(Screenshot grounding data)

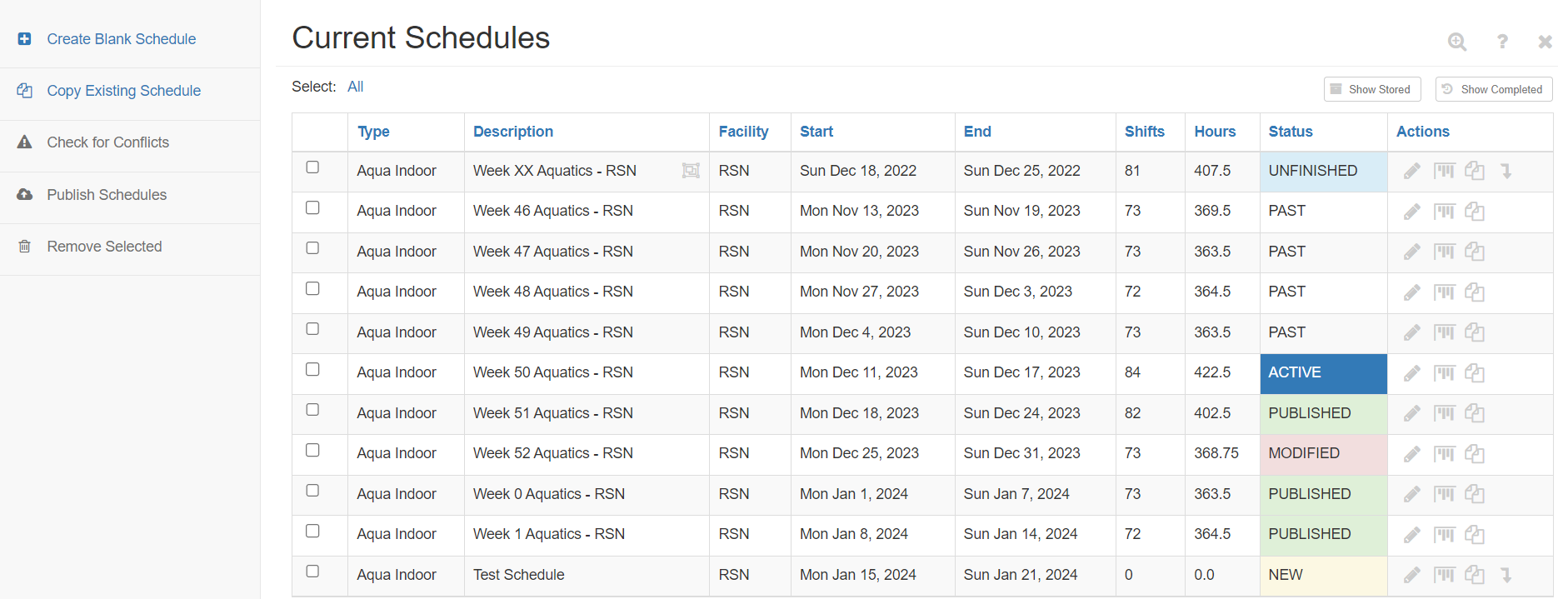Image resolution: width=1558 pixels, height=599 pixels.
Task: Click the down-arrow icon on Week XX row
Action: point(1506,171)
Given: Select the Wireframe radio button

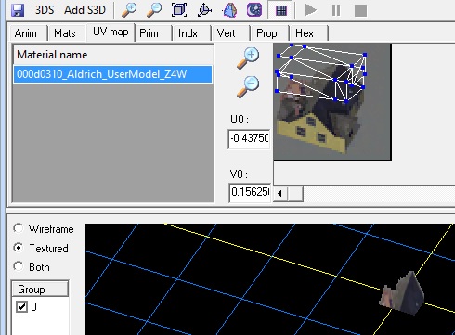Looking at the screenshot, I should pos(19,228).

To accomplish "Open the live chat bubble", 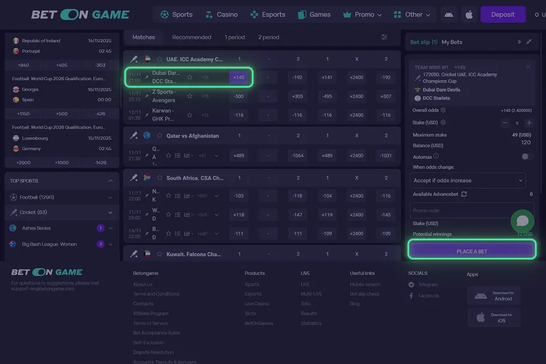I will point(522,221).
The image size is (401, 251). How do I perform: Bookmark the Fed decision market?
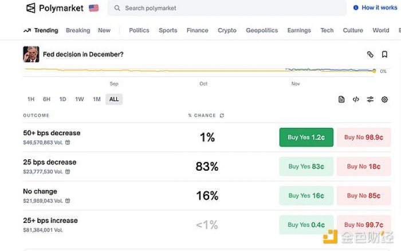[x=384, y=54]
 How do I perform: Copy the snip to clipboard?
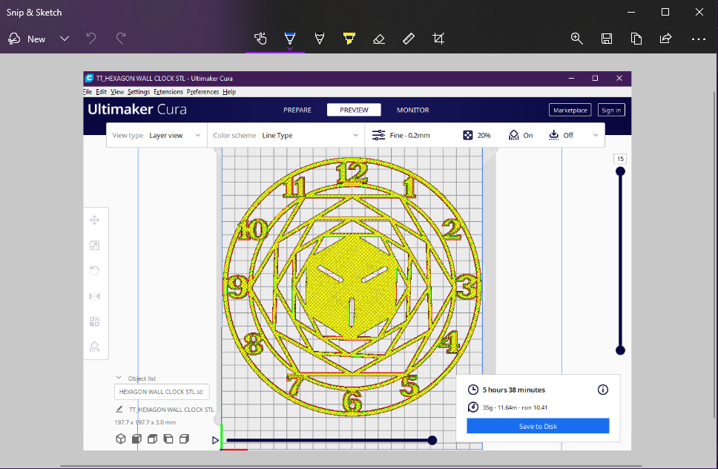[636, 39]
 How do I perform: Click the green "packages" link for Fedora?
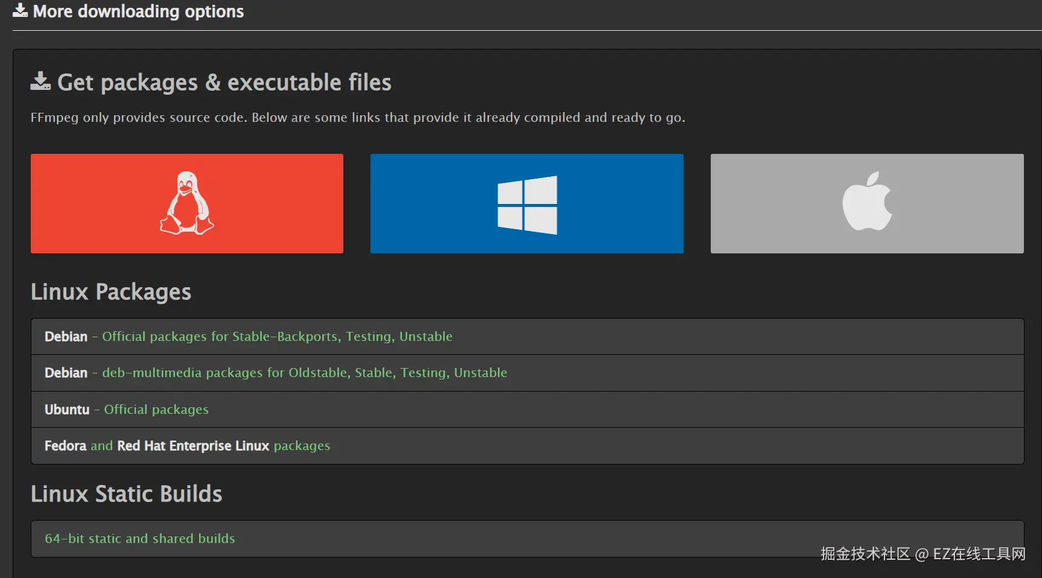tap(302, 446)
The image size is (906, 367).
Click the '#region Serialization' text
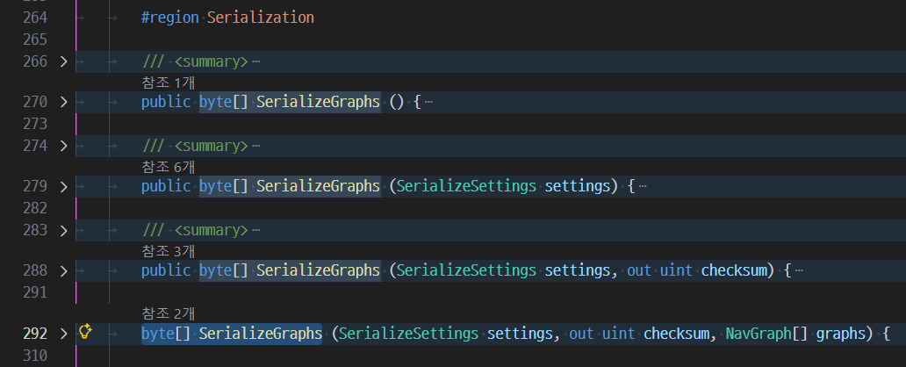(227, 17)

EXERCISE - How would the lines above read from the one with "The image size is (401, 251)." to the one with "The image size is (906, 367).", inclusive, with no pictures? Write them out exactly.

ANSWER BOX -
The image size is (401, 251). How do I perform: Bookmark the Fed decision market?
[x=384, y=54]
 How do I perform: Copy the snip to clipboard?
[636, 39]
 How do I perform: Click the green "packages" link for Fedora?
tap(302, 446)
The image size is (906, 367).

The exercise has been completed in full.